Lava Jato Rio denuncia empresários de ônibus e perito judicial por corrupção e lavagem de R$ 5,9 mi

Lava Jato Rio denuncia empresários de ônibus e perito judicial por corrupção e lavagem de R$ 5,9 mi

Charles Fonseca William teria recebido vantagens para beneficiar as empresas de Carlos Lavouras, Jacob Barata Filho e João Augusto Morais Monteiro

Pedro Prata e Fausto Macedo/SÃO PAULO e Caio Sartori/RIO

23 de dezembro de 2019 | 14h30

Reportagem atualizada às 13h de 24 de dezembro de 2019 para inclusão do nome completo de um dos denunciados, João Augusto Morais Monteiro.

A Procuradoria Federal ofereceu denúncia de corrupção ativa e passiva, lavagem de dinheiro e organização criminosa contra o perito judicial Charles Fonseca William e de corrupção ativa contra os empresários Jacob Barata Filho (o ‘Rei dos Ônibus’), José Carlos Lavouras e João Augusto Morais Monteiro, do setor de ônibus no Estado do Rio de Janeiro, por propinas de R$ 5,9 milhões. Charles Fonseca William foi preso preventivamente pela Polícia Federal, no começo do mês, na Operação Expertus.

Ao contrário do que foi divulgado nesta segunda, 23, o nome completo do denunciado é João Augusto Morais Monteiro, e não João Augusto Monteiro.

Documento

Os procuradores afirmam que, entre 2012 e 2015, os empresários teriam pago R$ 1 milhão na compra de uma casa em Búzios e R$ 4,9 milhões em propinas entregues pela frota da transportadora de valores Transexpert, que ocultava valores para a organização criminosa liderada pelo ex-governador Sérgio Cabral (MDB-RJ).

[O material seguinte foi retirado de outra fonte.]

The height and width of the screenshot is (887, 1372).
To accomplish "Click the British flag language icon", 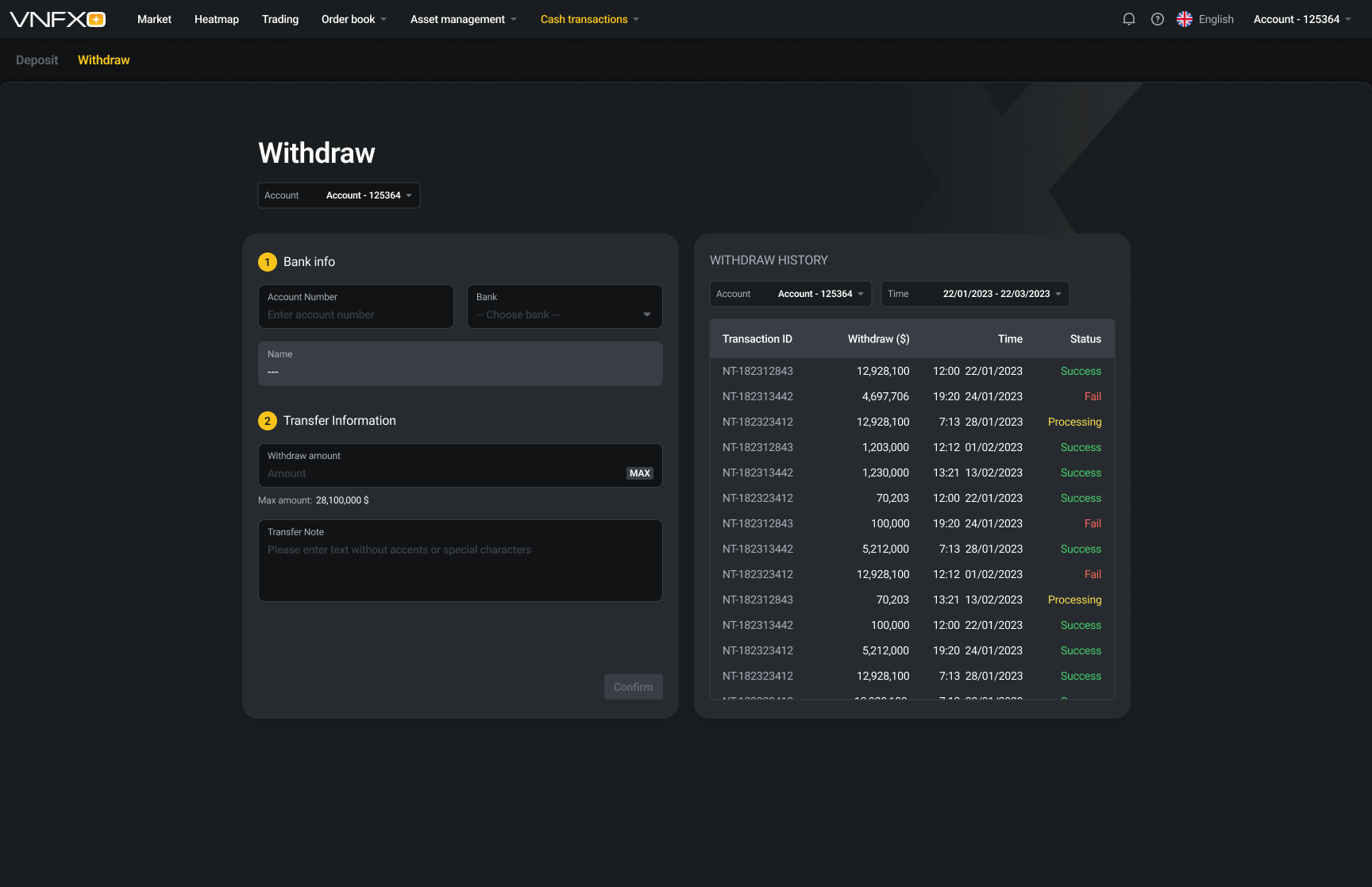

Os acusados passam a responder por esses crimes após a 7ª Vara Federal Criminal do Rio de Janeiro receber a denúncia. No documento, os 11 procuradores da Lava Jato no Rio narraram à Justiça que Charles William fazia perícias favoráveis às empresas de ônibus, atendendo aos fins da organização de Cabral. Entre maio de 2012 e maio de 2015, Lavouras, Barata Filho e Monteiro providenciaram 22 pagamentos, somando R$ 4,9 milhões, para o perito praticar atos em benefício de suas empresas, como em processos relativos ao rebaixamento das tarifas intermunicipais.

Foto: MPF/Reprodução

Além de fazer laudos a favor das empresas, Charles William se articulava com terceiros para ser nomeado no maior número possível de ações, o que demonstra sua grande influência no Tribunal de Justiça (TJ-RJ), em prejuízo até mesmo da confiança no sistema de justiça. O MPF já encaminhou informações para a Corregedoria Geral de Justiça do TJ tomar eventuais medidas cabíveis no caso.

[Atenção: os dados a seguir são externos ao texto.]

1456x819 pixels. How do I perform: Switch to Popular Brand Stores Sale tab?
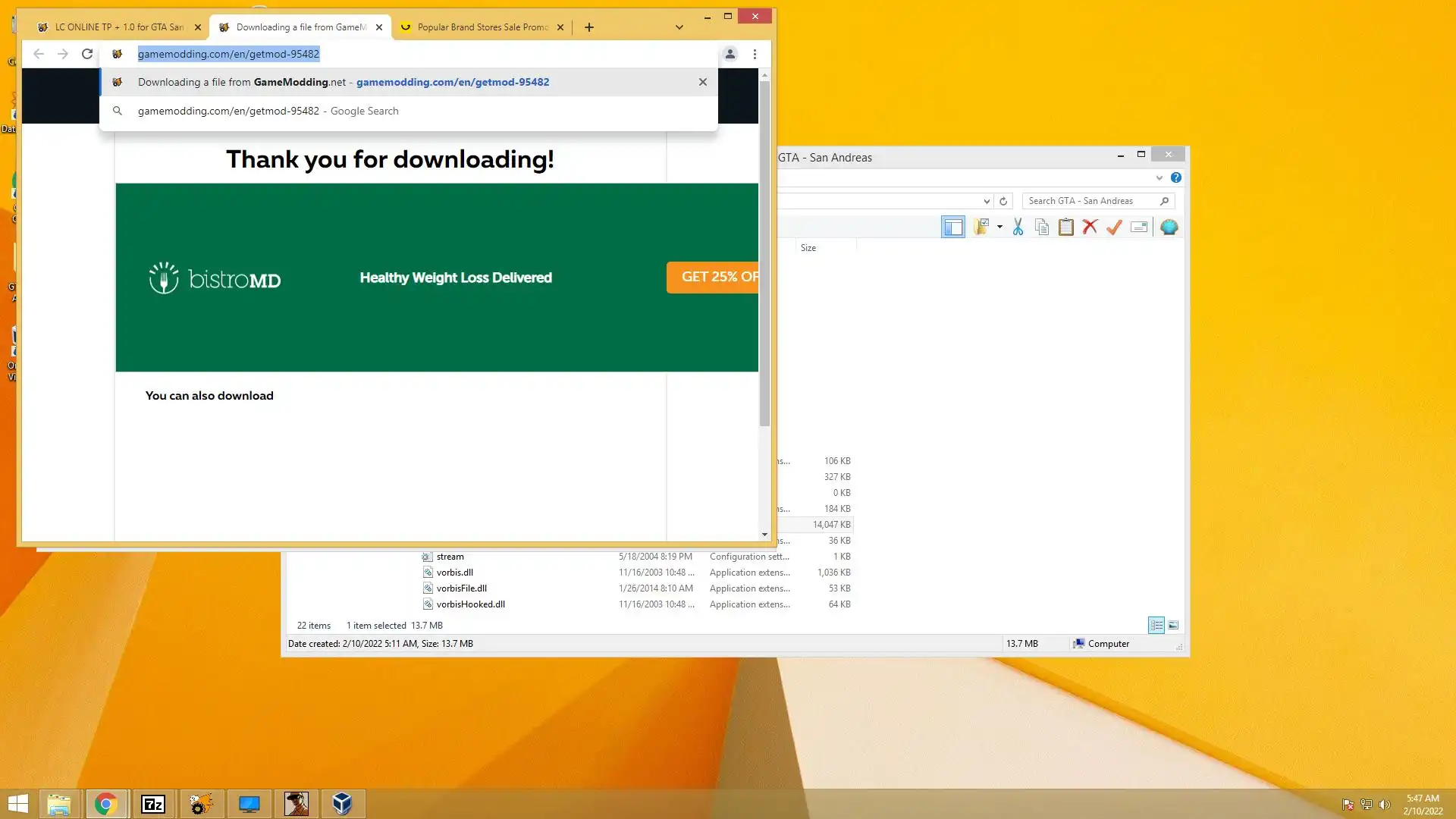tap(482, 27)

“Há prova inequívoca da realização de atos de ofício praticados por Charles Fonseca William, em favor das empresas de ônibus”, afirma a Lava Jato Rio na denúncia.

“Como visto, Charles William se valeu de sua função de perito judicial, gozando da confiança de diversos magistrados, para se locupletar ilicitamente, aproveitando-se de sua influência em demandas judiciais que poderiam ensejar resultados desfavoráveis para as empresas de ônibus.”

Planilhas entregues pelo colaborador Álvaro Novis mostram que o total de pagamentos de propinas a Charles William chega a R$ 4,9 milhões. Foto: MPF/Reprodução

A equipe da força-tarefa chegou até Charles William após a colaboração premiada com o ex-presidente da Federação das Empresas de Transportes de Passageiros do Rio de Janeiro (Fetranspor) Lélis Teixeira. Segundo ele, Charles tinha ‘boas relações com alguns dos juízes’ que julgavam as ações da federação.

O perito está na cadeia desde o dia 5 deste mês, quando foi deflagrada a Operação Expertus, que teve como base as delações premiadas de Lélis Teixeira, ex-executivo da Federação das Empresas de Transporte de Passageiros do Estado do Rio (Fetranspor), Álvaro Novis, operador de Cabral, e Marcelo Traça, ex-presidente do Sindicato das Empresas de Transportes Rodoviários do Estado do Rio (Setrerj).

COM A PALAVRA, A DEFESA DE JACOB BARATA FILHO

“A defesa de Jacob Barata Filho nega os fatos imputados na denúncia e esclarece que o empresário sequer conhece o perito judicial citado pelo Ministério Público Federal.”